A potential comparison for McSorley is Saints backup quarterback Taysom Hill. He’s used in a variety of roles – quarterback, receiver, running back and special teams – and the Ravens like that McSorley’s athleticism gives them versatility to put him in similar roles.

“You’ve seen what the Saints have done down there with their third quarterback, and that’s something that we’ll have a chance to do too,” Harbaugh said.

McSorley, who grew up in Ashburn, Va., was clearly emotional when he received the call from the Ravens. He told Baltimore reporters that he was up late Friday thinking about the possibility of getting drafted, and the emotion poured out once he received that call.

“To get that call is something I’ve been dreaming about for a long time,” McSorley said. “To be able to get it from an organization like Baltimore, to be able to play not too far from home, to have an organization with the front office and coaches they have, I’m super excited.”

McSorley was a highly productive player in the college ranks, but he slid to the sixth-round partly because he doesn’t have the ideal size of an NFL quarterback. He was actually asked to work out at receiver and defensive back at the combine, but he stressed that his focus is to become a quarterback at the next level.

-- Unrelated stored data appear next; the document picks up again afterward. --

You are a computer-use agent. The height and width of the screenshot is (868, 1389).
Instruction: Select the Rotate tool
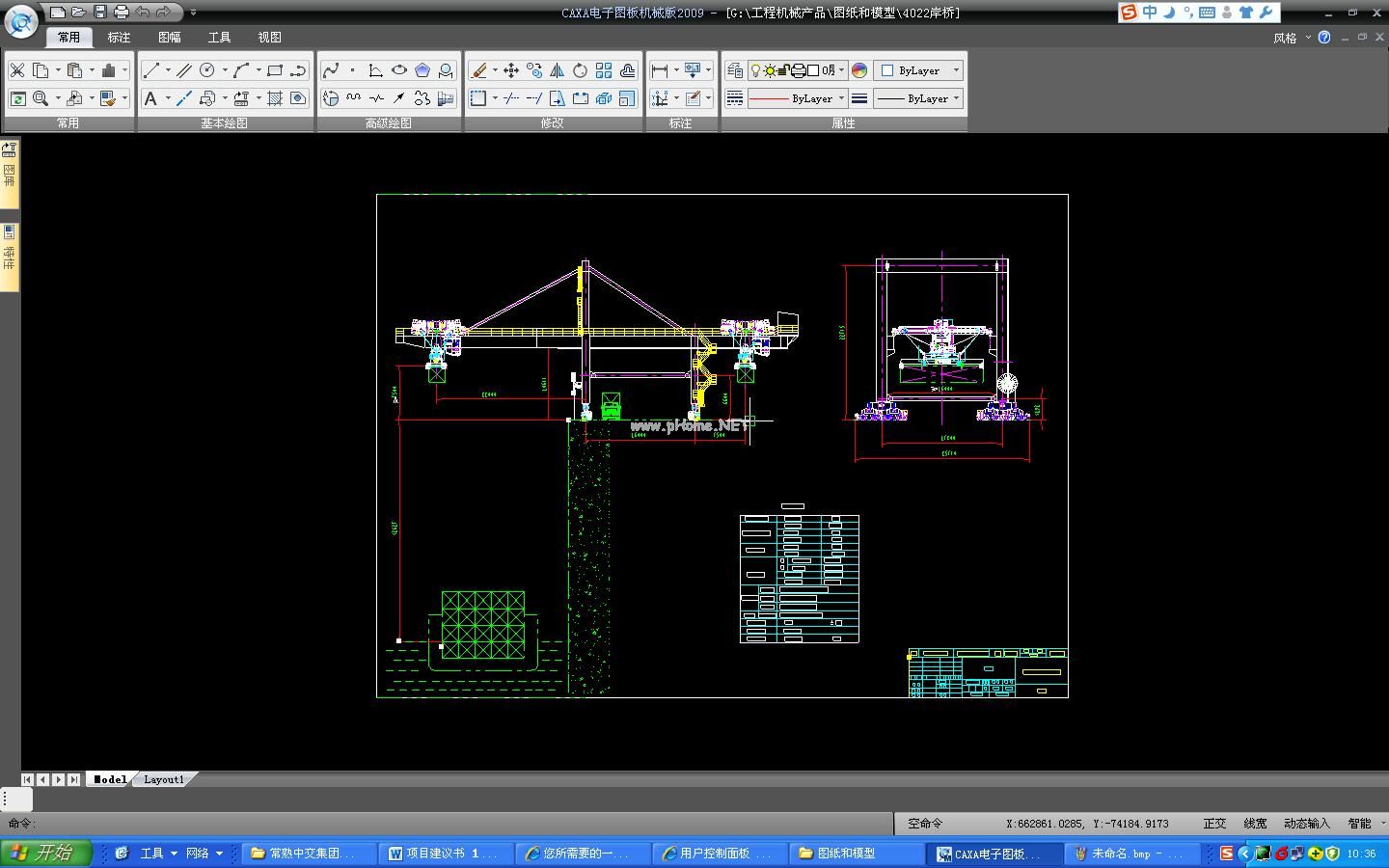click(580, 70)
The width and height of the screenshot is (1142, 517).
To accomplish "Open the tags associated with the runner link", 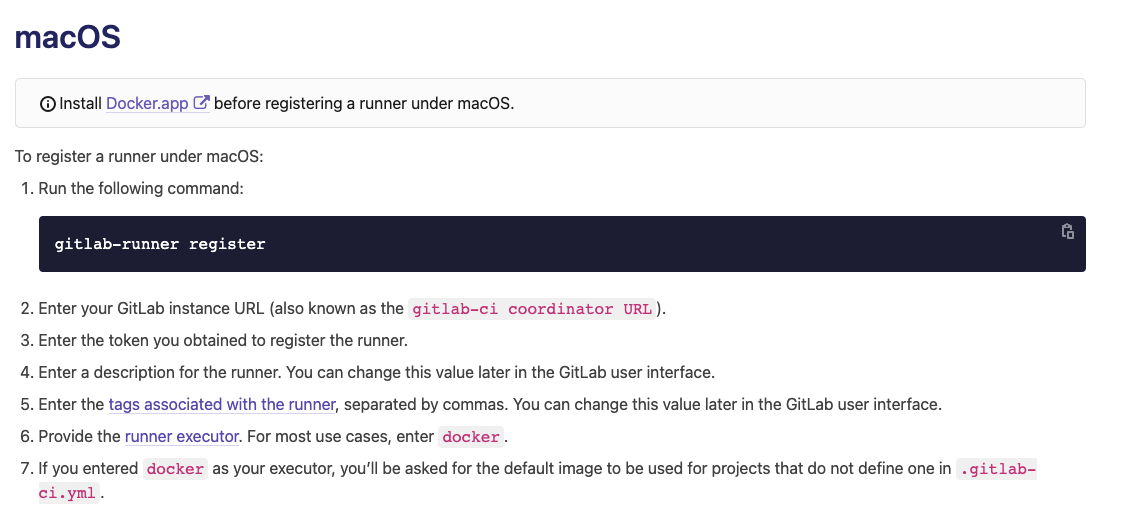I will tap(221, 405).
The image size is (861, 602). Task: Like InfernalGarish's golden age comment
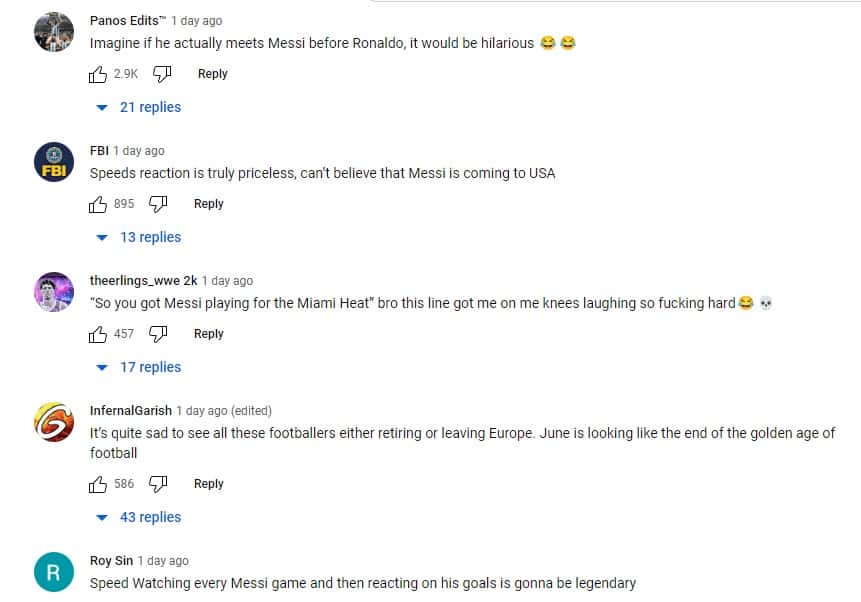(x=98, y=484)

Jackson went through similar questions last year, and McSorley pointed to him as a bit of inspiration for the way he’s proved people wrong by having success as an NFL quarterback.

“He’s a great player,” McSorley said. “A lot of people said he might want to change positions and he stuck to his guns and he ended up leading them to the playoffs last year, and I think he’s a tremendous athlete, dynamic player, and great leader, and I’m looking forward to being able to learn from him.”

The Ravens carried three quarterbacks on the active roster throughout last season, and adding McSorley indicates they could go that route again in 2019.

“He’s a very versatile athlete we can do a lot of different things with, and we think his skillset really does fit what we’re trying to accomplish on offense,” DeCosta said. “He was very excited and I think relieved to be picked, and this is a really good spot for him.”

The Penn State quarterback capped off Baltimore’s draft class after a standout college career.